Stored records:
*** Block opens ***

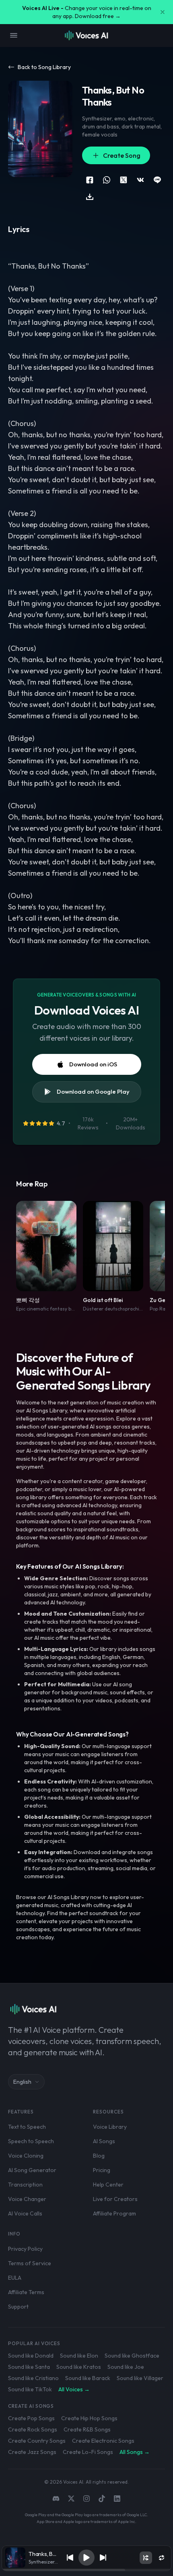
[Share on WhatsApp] (106, 179)
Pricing (101, 2170)
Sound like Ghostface (132, 2355)
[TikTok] (102, 2498)
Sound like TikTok (30, 2389)
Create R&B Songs (87, 2429)
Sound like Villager (140, 2378)
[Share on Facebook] (89, 179)
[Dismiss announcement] (162, 12)
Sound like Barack (87, 2378)
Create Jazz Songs (32, 2452)
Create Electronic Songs (103, 2440)
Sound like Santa (29, 2366)
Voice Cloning (25, 2155)
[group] (86, 2570)
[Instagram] (86, 2498)
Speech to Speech (31, 2141)
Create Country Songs (37, 2440)
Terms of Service (29, 2263)
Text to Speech (27, 2126)
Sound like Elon (79, 2355)
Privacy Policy (25, 2248)
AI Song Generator (32, 2170)
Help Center (108, 2184)
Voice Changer (27, 2199)
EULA (14, 2277)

*** Block closes ***

WHAT IS EXPECTED>
All of the entries need to be retyped word for word, pictures excluded.

YOUR RESPONSE>
[Share on WhatsApp] (106, 179)
Pricing (101, 2170)
Sound like Ghostface (132, 2355)
[TikTok] (102, 2498)
Sound like TikTok (30, 2389)
Create R&B Songs (87, 2429)
Sound like Villager (140, 2378)
[Share on Facebook] (89, 179)
[Dismiss announcement] (162, 12)
Sound like Barack (87, 2378)
Create Jazz Songs (32, 2452)
Create Electronic Songs (103, 2440)
Sound like Santa (29, 2366)
Voice Cloning (25, 2155)
[group] (86, 2570)
[Instagram] (86, 2498)
Speech to Speech (31, 2141)
Create Country Songs (37, 2440)
Terms of Service (29, 2263)
Text to Speech (27, 2126)
Sound like Elon (79, 2355)
Privacy Policy (25, 2248)
AI Song Generator (32, 2170)
Help Center (108, 2184)
Voice Changer (27, 2199)
EULA (14, 2277)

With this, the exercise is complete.